What needs to be done: Rewrite the data below, replacing "search magnifier icon" with "magnifying glass icon" wherever it occurs and leaving everything else unchanged.

Data excerpts:
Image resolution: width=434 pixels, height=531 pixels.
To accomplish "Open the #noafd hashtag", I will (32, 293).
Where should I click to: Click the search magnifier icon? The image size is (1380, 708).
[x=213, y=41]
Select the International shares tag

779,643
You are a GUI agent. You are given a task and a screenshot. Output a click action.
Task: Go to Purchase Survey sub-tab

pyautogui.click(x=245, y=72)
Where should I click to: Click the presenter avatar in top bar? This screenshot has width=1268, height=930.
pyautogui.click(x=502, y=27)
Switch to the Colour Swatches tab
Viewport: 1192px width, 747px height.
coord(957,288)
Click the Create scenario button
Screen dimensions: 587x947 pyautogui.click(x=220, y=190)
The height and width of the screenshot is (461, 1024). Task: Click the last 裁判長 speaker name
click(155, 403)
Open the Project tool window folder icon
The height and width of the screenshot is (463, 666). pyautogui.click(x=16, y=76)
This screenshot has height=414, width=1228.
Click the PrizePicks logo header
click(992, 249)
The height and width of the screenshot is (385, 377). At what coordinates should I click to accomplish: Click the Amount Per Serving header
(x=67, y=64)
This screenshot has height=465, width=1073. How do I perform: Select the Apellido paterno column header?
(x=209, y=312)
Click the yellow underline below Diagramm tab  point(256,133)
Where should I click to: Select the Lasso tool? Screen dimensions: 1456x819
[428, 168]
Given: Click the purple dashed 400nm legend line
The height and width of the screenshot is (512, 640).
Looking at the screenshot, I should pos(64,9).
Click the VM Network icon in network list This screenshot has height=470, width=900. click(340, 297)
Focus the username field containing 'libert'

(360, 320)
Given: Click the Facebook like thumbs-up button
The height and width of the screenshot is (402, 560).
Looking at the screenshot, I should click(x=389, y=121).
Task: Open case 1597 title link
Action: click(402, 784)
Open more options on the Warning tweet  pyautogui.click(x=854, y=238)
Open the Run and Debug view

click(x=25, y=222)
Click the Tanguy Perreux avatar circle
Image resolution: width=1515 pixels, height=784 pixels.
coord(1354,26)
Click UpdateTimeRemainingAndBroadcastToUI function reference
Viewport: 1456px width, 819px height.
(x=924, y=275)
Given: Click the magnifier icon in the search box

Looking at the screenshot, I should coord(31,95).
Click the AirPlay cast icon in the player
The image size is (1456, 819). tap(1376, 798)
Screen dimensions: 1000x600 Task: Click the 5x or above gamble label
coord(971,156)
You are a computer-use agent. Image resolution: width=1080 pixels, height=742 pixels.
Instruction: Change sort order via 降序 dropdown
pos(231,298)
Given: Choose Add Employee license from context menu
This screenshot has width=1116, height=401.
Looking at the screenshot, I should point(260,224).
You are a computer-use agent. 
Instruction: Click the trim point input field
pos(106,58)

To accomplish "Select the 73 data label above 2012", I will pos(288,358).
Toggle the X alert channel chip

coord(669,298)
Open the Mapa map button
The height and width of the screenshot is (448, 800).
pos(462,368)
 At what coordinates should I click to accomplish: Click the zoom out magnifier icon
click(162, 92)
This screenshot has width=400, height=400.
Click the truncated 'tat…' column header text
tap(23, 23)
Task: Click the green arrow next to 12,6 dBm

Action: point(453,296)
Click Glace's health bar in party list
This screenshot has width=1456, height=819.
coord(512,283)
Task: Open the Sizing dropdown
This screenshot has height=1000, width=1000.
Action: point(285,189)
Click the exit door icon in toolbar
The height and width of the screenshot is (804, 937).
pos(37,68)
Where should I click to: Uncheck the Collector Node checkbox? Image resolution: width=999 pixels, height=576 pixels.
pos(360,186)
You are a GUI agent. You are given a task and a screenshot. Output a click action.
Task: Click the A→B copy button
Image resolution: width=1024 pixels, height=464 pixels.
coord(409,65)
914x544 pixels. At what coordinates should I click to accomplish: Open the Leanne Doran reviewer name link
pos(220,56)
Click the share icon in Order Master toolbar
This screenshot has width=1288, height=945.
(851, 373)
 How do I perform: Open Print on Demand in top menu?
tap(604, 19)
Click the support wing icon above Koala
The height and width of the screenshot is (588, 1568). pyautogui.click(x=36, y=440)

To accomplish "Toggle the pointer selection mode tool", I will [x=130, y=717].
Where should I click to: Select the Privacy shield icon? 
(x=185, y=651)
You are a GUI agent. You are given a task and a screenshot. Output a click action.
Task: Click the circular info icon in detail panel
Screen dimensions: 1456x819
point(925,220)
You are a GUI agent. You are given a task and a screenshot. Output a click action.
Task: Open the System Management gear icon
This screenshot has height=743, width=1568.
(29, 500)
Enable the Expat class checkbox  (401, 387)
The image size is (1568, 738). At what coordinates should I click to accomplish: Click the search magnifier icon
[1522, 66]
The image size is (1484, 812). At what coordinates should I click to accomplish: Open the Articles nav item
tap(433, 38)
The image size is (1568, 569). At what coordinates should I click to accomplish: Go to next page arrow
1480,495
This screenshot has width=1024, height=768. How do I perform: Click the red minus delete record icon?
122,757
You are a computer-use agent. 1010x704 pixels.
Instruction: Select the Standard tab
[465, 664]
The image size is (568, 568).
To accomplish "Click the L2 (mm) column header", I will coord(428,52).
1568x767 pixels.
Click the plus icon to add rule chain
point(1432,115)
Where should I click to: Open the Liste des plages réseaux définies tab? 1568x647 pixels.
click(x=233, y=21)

Written response:
Image resolution: width=434 pixels, height=531 pixels.
To accomplish "Open the #noafd hashtag", I will (32, 293).
Where should I click to: Click the magnifying glass icon? The image size is (1380, 708).
[x=213, y=41]
Select the International shares tag

779,643
You are a GUI agent. You are given a task and a screenshot. Output a click action.
Task: Go to Purchase Survey sub-tab

pyautogui.click(x=245, y=72)
Where should I click to: Click the presenter avatar in top bar? This screenshot has width=1268, height=930.
pyautogui.click(x=502, y=27)
Switch to the Colour Swatches tab
Viewport: 1192px width, 747px height.
coord(957,288)
Click the Create scenario button
Screen dimensions: 587x947 pyautogui.click(x=220, y=190)
The height and width of the screenshot is (461, 1024). Task: Click the last 裁判長 speaker name
click(155, 403)
Open the Project tool window folder icon
The height and width of the screenshot is (463, 666). pyautogui.click(x=16, y=76)
This screenshot has height=414, width=1228.
Click the PrizePicks logo header
click(992, 249)
The height and width of the screenshot is (385, 377). At what coordinates should I click to accomplish: Click the Amount Per Serving header
(x=67, y=64)
This screenshot has height=465, width=1073. How do I perform: Select the Apellido paterno column header?
(x=209, y=312)
Click the yellow underline below Diagramm tab  point(256,133)
Where should I click to: Select the Lasso tool? Screen dimensions: 1456x819
[428, 168]
Given: Click the purple dashed 400nm legend line
The height and width of the screenshot is (512, 640).
Looking at the screenshot, I should pos(64,9).
Click the VM Network icon in network list This screenshot has height=470, width=900. click(340, 297)
Focus the username field containing 'libert'

(360, 320)
Given: Click the Facebook like thumbs-up button
The height and width of the screenshot is (402, 560).
Looking at the screenshot, I should click(x=389, y=121).
Task: Open case 1597 title link
Action: click(402, 784)
Open more options on the Warning tweet  pyautogui.click(x=854, y=238)
Open the Run and Debug view

click(x=25, y=222)
Click the Tanguy Perreux avatar circle
Image resolution: width=1515 pixels, height=784 pixels.
coord(1354,26)
Click UpdateTimeRemainingAndBroadcastToUI function reference
Viewport: 1456px width, 819px height.
(x=924, y=275)
Given: Click the magnifier icon in the search box

Looking at the screenshot, I should coord(31,95).
Click the AirPlay cast icon in the player
The image size is (1456, 819). tap(1376, 798)
Screen dimensions: 1000x600 Task: Click the 5x or above gamble label
coord(971,156)
You are a computer-use agent. Image resolution: width=1080 pixels, height=742 pixels.
Instruction: Change sort order via 降序 dropdown
pos(231,298)
Given: Choose Add Employee license from context menu
This screenshot has width=1116, height=401.
Looking at the screenshot, I should point(260,224).
You are a computer-use agent. 
Instruction: Click the trim point input field
pos(106,58)

To accomplish "Select the 73 data label above 2012", I will pos(288,358).
Toggle the X alert channel chip

coord(669,298)
Open the Mapa map button
The height and width of the screenshot is (448, 800).
pos(462,368)
 At what coordinates should I click to accomplish: Click the zoom out magnifier icon
click(162, 92)
This screenshot has width=400, height=400.
Click the truncated 'tat…' column header text
tap(23, 23)
Task: Click the green arrow next to 12,6 dBm

Action: point(453,296)
Click Glace's health bar in party list
This screenshot has width=1456, height=819.
coord(512,283)
Task: Open the Sizing dropdown
This screenshot has height=1000, width=1000.
Action: point(285,189)
Click the exit door icon in toolbar
The height and width of the screenshot is (804, 937).
pos(37,68)
Where should I click to: Uncheck the Collector Node checkbox? Image resolution: width=999 pixels, height=576 pixels.
pos(360,186)
You are a GUI agent. You are given a task and a screenshot. Output a click action.
Task: Click the A→B copy button
Image resolution: width=1024 pixels, height=464 pixels.
coord(409,65)
914x544 pixels. At what coordinates should I click to accomplish: Open the Leanne Doran reviewer name link
pos(220,56)
Click the share icon in Order Master toolbar
This screenshot has width=1288, height=945.
(851, 373)
 How do I perform: Open Print on Demand in top menu?
tap(604, 19)
Click the support wing icon above Koala
The height and width of the screenshot is (588, 1568). pyautogui.click(x=36, y=440)

To accomplish "Toggle the pointer selection mode tool", I will [x=130, y=717].
Where should I click to: Select the Privacy shield icon? 
(x=185, y=651)
You are a GUI agent. You are given a task and a screenshot. Output a click action.
Task: Click the circular info icon in detail panel
Screen dimensions: 1456x819
point(925,220)
You are a GUI agent. You are given a task and a screenshot. Output a click action.
Task: Open the System Management gear icon
This screenshot has height=743, width=1568.
(29, 500)
Enable the Expat class checkbox  (401, 387)
The image size is (1568, 738). At what coordinates should I click to accomplish: Click the magnifying glass icon
[1522, 66]
The image size is (1484, 812). At what coordinates should I click to accomplish: Open the Articles nav item
tap(433, 38)
The image size is (1568, 569). At what coordinates should I click to accomplish: Go to next page arrow
1480,495
This screenshot has width=1024, height=768. How do I perform: Click the red minus delete record icon?
122,757
You are a computer-use agent. 1010x704 pixels.
Instruction: Select the Standard tab
[465, 664]
The image size is (568, 568).
To accomplish "Click the L2 (mm) column header", I will coord(428,52).
1568x767 pixels.
Click the plus icon to add rule chain
point(1432,115)
Where should I click to: Open the Liste des plages réseaux définies tab? 1568x647 pixels.
click(x=233, y=21)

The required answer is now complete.